By Michael Battista
The U.S. men’s national soccer team’s elimination from World Cup qualification was monumentally embarrassing. Not only did the U.S. fail to qualify in a easy group, but it left its own fate against Trinidad and Tobago teams that had nothing at stake for them.
With that said, I still think sports fans should give their attention to the upcoming 2018 World Cup in Russia — even if the U.S. isn’t playing.
Starting on Thursday, Nov. 9, the final round of qualifications will determine who is heading to Russia from a few confederations. The final four teams from Europe, a select few from Africa and teams from separate confederations will battle in two-leg playoffs to see who advances.
I’m still annoyed that the U.S. won’t be there, but my family heritage is Irish and Italian, two nations whose teams need to win this weekend to join soccer’s biggest event.
Italy has been really subpar lately and now they need to face off against a challenging Sweden. Italy was placed in a group with Spain and lower tier teams such as Albania, meaning one of those two teams would win and the other would go to the playoffs.
Italy nearly lost to Macedonia twice, a side that came second to last in the qualification group and one that Spain beat, 4-0. Gianluigi Buffon, a legendary goalkeeper and Italy’s team captain, is going to be 40 years old when the World Cup starts next summer. If he’s going to retire, he needs to do it in the best way possible.

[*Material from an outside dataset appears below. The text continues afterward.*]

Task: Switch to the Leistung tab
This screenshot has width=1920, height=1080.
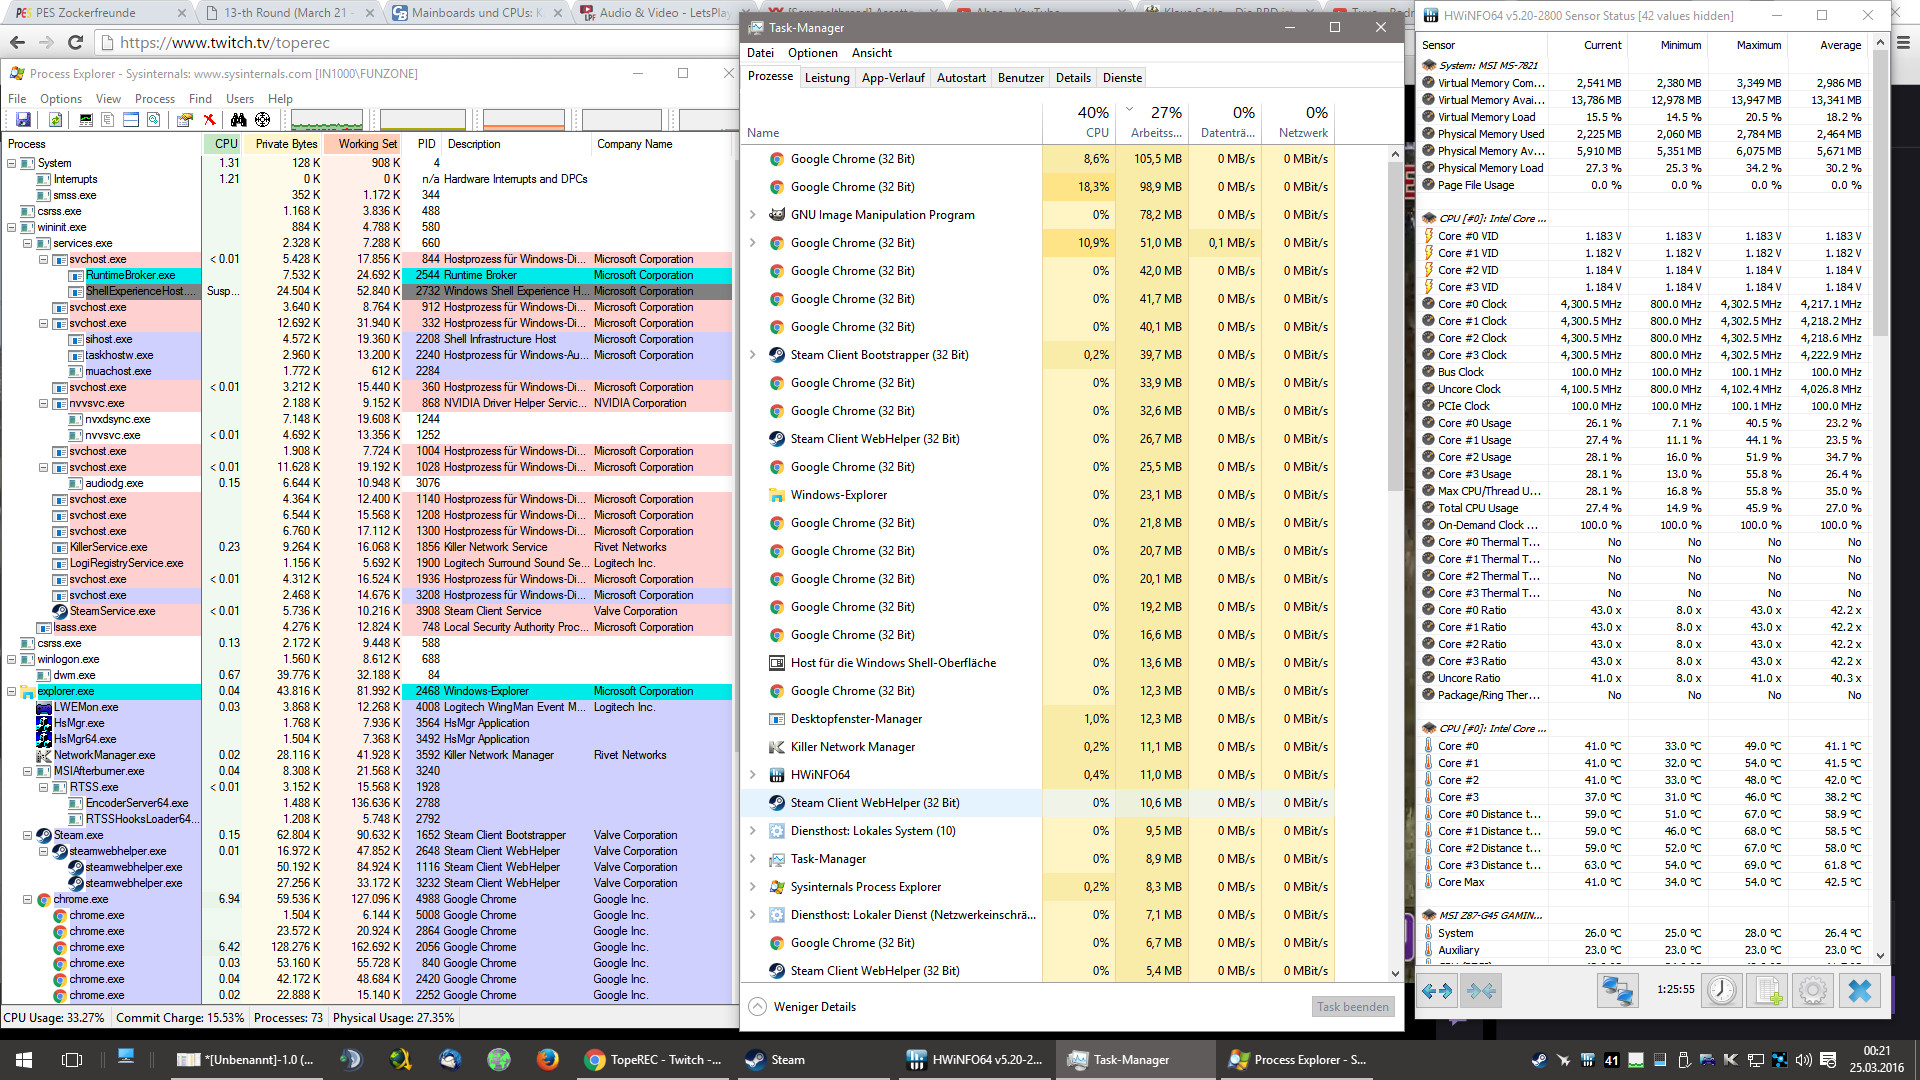Action: tap(827, 78)
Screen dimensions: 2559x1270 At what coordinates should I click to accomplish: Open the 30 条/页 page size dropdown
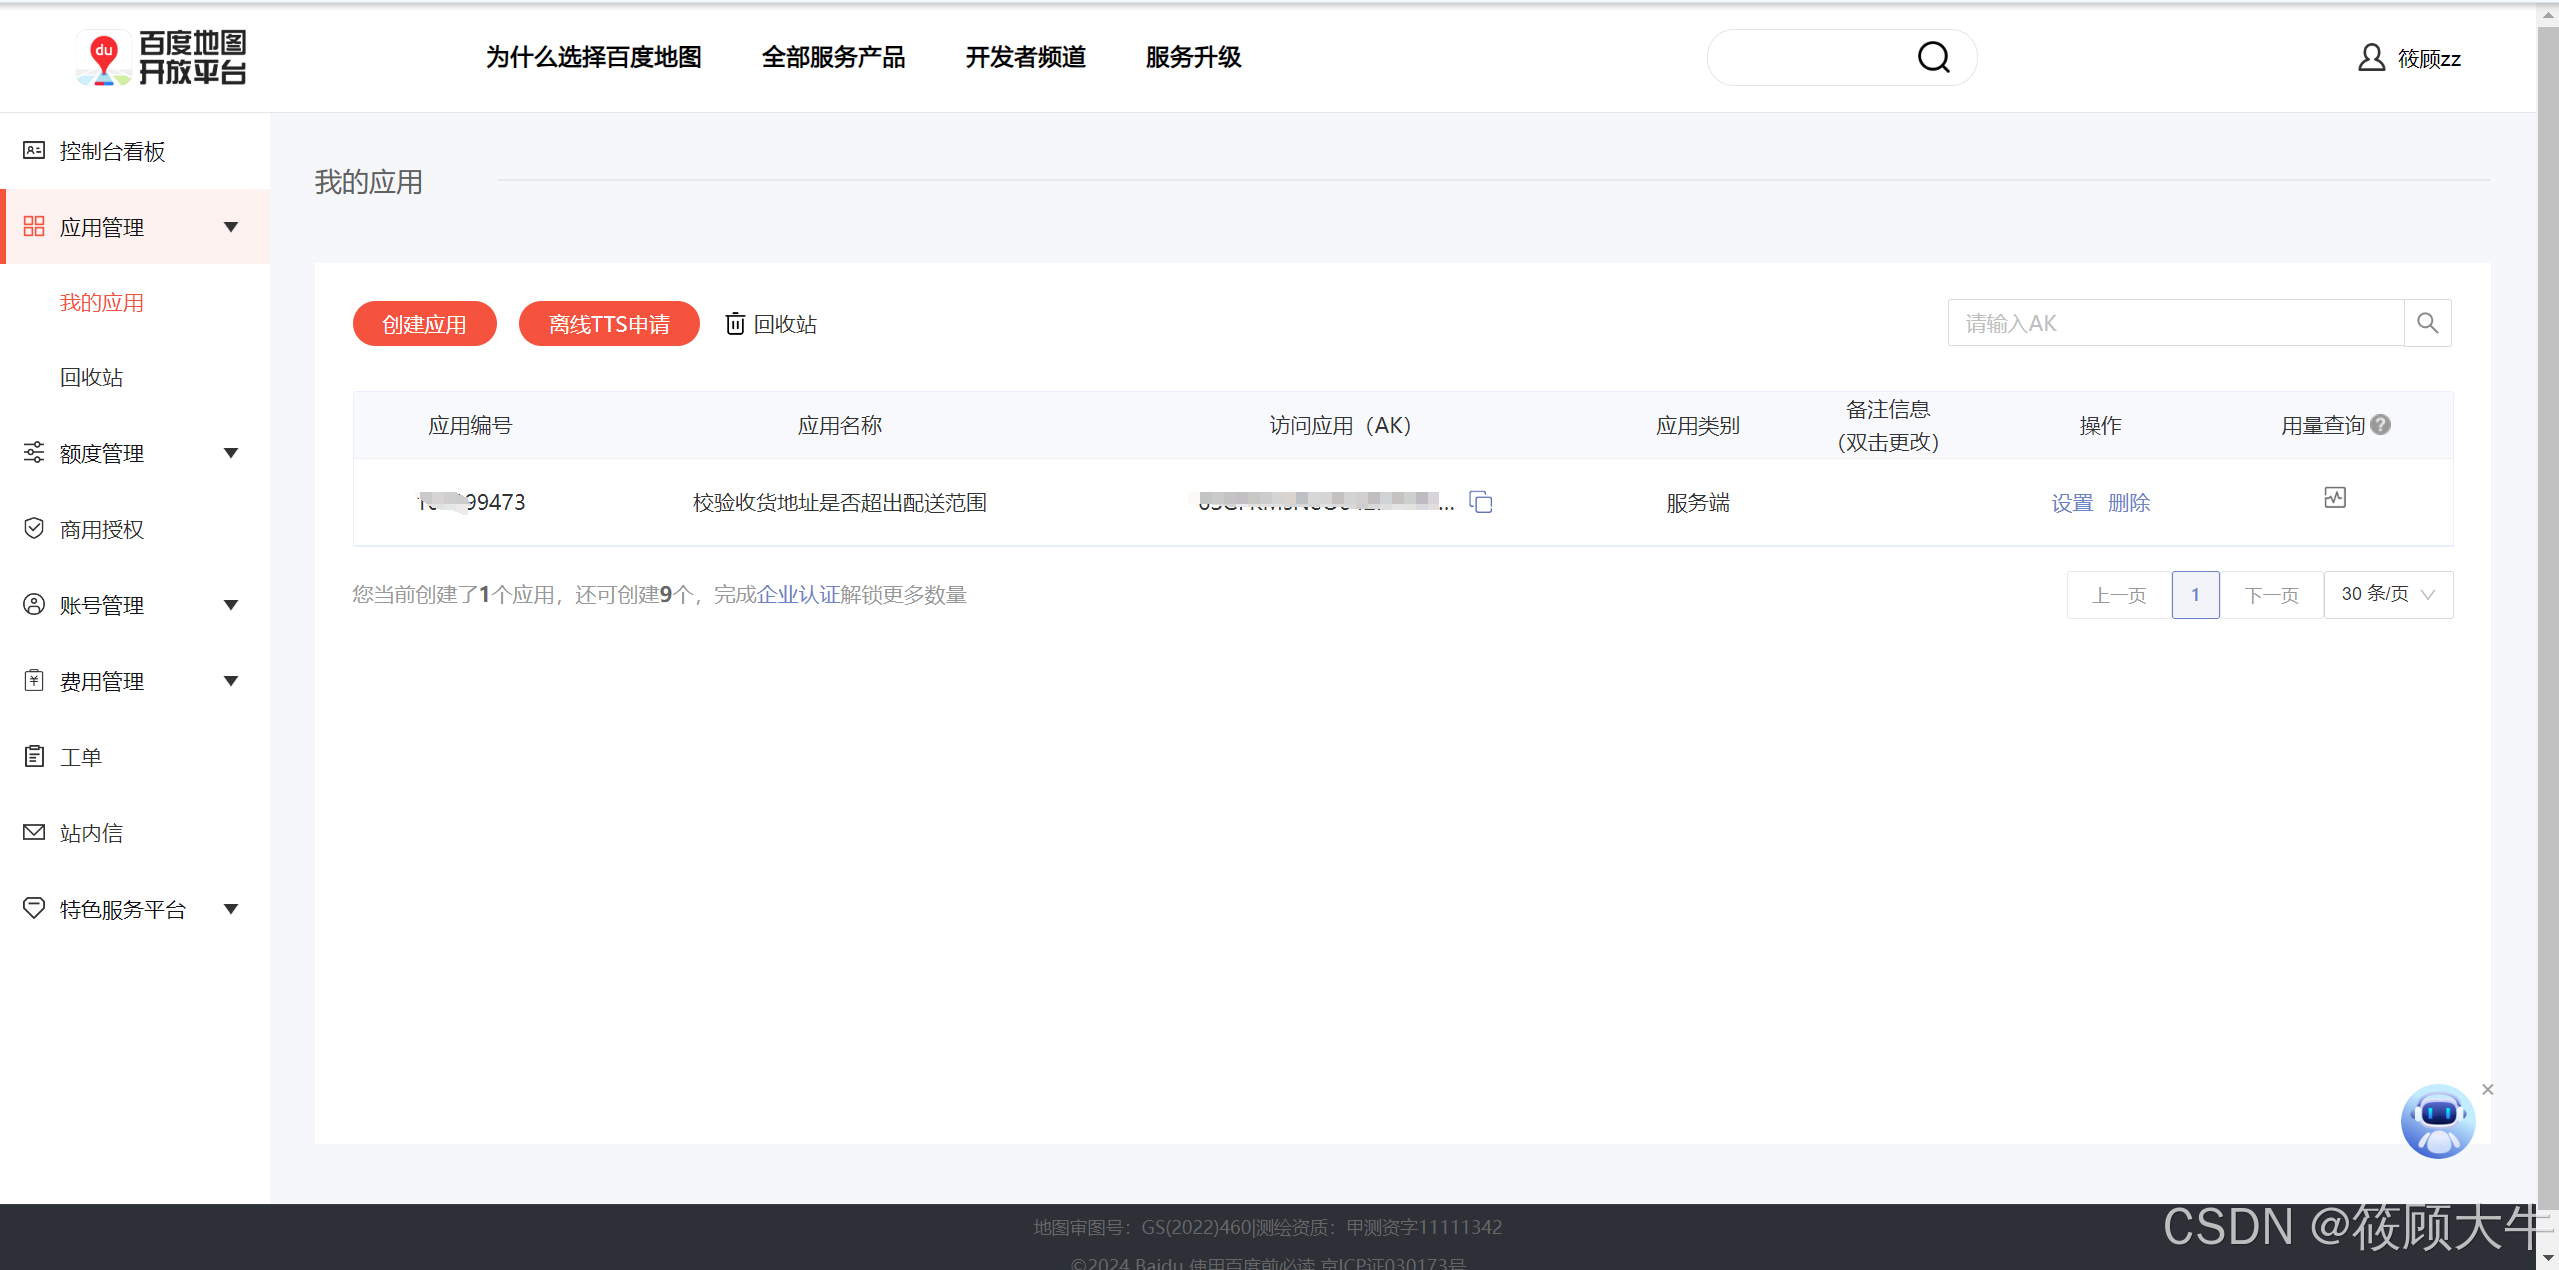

On the other hand, Ireland shouldn’t have really gotten this far but now has a chance to appear in its fourth World Cup. Heading into the last day of group play, Ireland needed a win over a star-studded Wales side, while the latter only needed a draw or better to advance.
The nail biting match was only won for Ireland by winger James McClean after his goal set the fans into songs serine. Now they need to play against Switzerland, a team that is only in the playoffs after losing its first qualification match to Cristiano Ronaldo and Portugal on the last day of group play.
The teams that have already qualified are also fascinating to watch. Iceland is making its World Cup debut this year after winning its qualification group. Iceland was one of the best parts of the 2016 UEFA European Championship. Its shocking win over England during the Round of 16 was a monumental accomplishment.
Then there’s Panama, a country which helped eliminate the U.S. with it’s win over Costa Rica — and scored a goal that should not have counted since it never crossed the line — is also making its World Cup debut.
Fans should not forget the powerhouse favorites that will be the 21st edition of the competition. Portugal, the reigning UEFA champions, Argentina, featuring world-class star Lionel Messi and Germany, the reigning World Cup Champions are only a few of the big names that enter this pitch in Russia.
So while the U.S. can’t play in Russia, why not take a look and adopt a new team? Even if it makes you a bandwagoner for a few weeks, the players and teams themselves are more than worthy of your attention. Maybe you’ll find a new appreciation for a place you never expected to be good, or gain newfound respect for a group of people.
In the end, the World Cup is more about unifying the world with soccer, and we can still take part in that.